Picture a fisherman, pole in his hand, bread for bait, setting out to fish on a dark, foreboding day. The water churns and the surface is murky. Not a good day for fishing, one would say.
We are the fishermen: ” . . . Come ye after me, and I will make you to become fishers of men” (Mark 1:17).
The bread is Jesus: “I am that bread of life” (John 6:48) .
The waters are the people: ” . . . The waters . . . are peoples, and multitudes, and nations, and tongues” (Revelation 17:15).
Do we say, “It’s not a good day for fishing” and fail to throw out a line? We know that most of the fish in the sea will not respond, but we also know that many have and will continue to be called out of the sea of humanity into the Gospel net. Brother Janna-way wrote many years ago: “They showed great enterprise, and made the most of the occasion. And yet only, as it were, a handful of them to do it! We cannot help noticing how enterprise is being rewarded all along the line. It looks like: ‘ . . . According to your faith be it unto you’ (Matthew 9:29); ‘The liberal soul shall be made fat . . . ‘ (Proverbs 11:25); ‘ . . . good measure, pressed down, and shaken together, and running over, shall men give into your bosom . . . ‘ (Luke 6:38). So it has turned out. Where the brethren have had faith, taken large halls, and worked commensurately therewith, they have not been disappointed, the halls have been filled. And where they have not been optimistic enough to do more than attempt to fill their own hall, so it has been. Anyhow, so far, every hall has been filled” (Christadelphian, June 1915).
We see from the above comments the need for faithful, hard-working fishermen.
Fishing poles are fine for individuals, but ecclesially we should follow the example of the disciples and use nets, always remembering that it is, “Thou, 0 God . . . broughtest us into the net .

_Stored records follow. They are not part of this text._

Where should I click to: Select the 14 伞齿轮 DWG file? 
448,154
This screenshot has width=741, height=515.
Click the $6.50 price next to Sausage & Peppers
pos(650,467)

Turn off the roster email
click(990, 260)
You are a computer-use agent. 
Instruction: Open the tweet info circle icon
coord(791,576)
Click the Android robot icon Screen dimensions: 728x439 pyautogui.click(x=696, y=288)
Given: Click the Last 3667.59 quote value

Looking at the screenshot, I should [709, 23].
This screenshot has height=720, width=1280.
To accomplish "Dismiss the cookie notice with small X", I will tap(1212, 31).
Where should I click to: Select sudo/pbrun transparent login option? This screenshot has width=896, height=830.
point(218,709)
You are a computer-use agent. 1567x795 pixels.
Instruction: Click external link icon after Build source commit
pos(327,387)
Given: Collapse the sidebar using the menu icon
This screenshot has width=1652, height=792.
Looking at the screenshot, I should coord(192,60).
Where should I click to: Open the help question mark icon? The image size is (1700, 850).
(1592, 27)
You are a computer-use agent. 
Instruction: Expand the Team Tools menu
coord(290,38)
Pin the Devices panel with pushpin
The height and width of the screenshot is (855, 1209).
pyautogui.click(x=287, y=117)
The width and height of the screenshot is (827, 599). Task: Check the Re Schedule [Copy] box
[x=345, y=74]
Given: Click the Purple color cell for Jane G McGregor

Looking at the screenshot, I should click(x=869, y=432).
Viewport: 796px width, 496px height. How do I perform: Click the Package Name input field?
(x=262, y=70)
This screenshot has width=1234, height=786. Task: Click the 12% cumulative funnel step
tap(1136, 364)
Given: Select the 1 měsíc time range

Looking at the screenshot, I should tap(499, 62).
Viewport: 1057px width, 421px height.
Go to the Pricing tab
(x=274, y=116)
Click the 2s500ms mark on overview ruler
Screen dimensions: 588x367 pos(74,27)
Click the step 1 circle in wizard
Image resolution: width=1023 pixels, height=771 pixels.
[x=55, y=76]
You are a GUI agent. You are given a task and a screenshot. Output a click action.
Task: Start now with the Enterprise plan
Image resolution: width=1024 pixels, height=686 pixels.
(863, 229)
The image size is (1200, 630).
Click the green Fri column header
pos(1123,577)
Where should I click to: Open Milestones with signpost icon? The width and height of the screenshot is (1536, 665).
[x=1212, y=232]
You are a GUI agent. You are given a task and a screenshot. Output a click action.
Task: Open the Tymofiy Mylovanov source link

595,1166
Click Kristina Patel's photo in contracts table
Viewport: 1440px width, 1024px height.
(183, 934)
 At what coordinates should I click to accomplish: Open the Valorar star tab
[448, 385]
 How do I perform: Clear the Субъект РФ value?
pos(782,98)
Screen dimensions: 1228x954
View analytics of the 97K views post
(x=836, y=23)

(Psalms 66:10,11). Paul to the Ephesians wrote: “He destined us in love to be his sons through Jesus Christ, according to the purpose of his will, to the praise of His glorious grace which he freely bestowed on us in the beloved” (Ephesians 1:5 R.S.V.).
It is not sufficient to draw people out of the sea and leave them to die on the beach from the foul water in their lungs. Seldom do drowning people begin to breathe again on their own. Artificial help, respiration, is required to enable them to breathe in the pure message of the Gospel Word and start a fresh walk on the narrow path to the kingdom. In artificial respiration the phrase used is„ “Out goes the bad air, in goes the good.” Jesus used a similar idea in His parable of the man who found his house swept clean, but who went out and filled it with seven evil spirits, making the last state of that man worse than the first (Luke 11:24-26). The evil thoughts must be replaced with good. Help can be given in many ways: study classes, Sunday services, kindly words of compassion and encouragement, lectures, etc. Help needs to be given to people still in the sea of the world, to newly baptized, and even to older members who may have slipped back to the ways of the world. We need to encourage all to a deeper love and understanding of the truth, for this alone can help one to stay on the right path.
Before Jesus ascended to His Father, He appeared to His disciples and they gave Him a piece of broiled fish. He took it, and ate before them. The people drawn out of the sea are represented as fish, and Jesus in partaking of the fish, made it part of His own body. Paul tells us that the church is the body of Christ, and He is the head of the body. We must not forget that even though we become part of the body we may be cut off, if we prove offensive to Him. Christ says that the offending eye, hand or foot must be cut off (Matthew 5: 29,30).
Just as Christ ate of the fish and it became part of His body, we eat of Christ and he becomes part of us. “. . . Verily, verily, I say unto you, Except you eat the flesh of the Son of man, and drink his blood, ye have no life in you. Whoso eateth my flesh, and drinketh my blood, hath eternal life; and I will raise him up at the last day. For my flesh is meat indeed, and my blood is drink indeed. He that eateth my flesh, and drinketh my blood, dwelleth in me, and I in him. As the living Father hath sent me, and I live by the Father: so he that eateth me, even he shall live by me” (John 6:53-57).
If we truly become part of the body of Christ, we shall be among those who behold the churning seas of the nations made as glass like unto crystal much as Christ calmed the stormy sea (Mark 6:51, 4:39).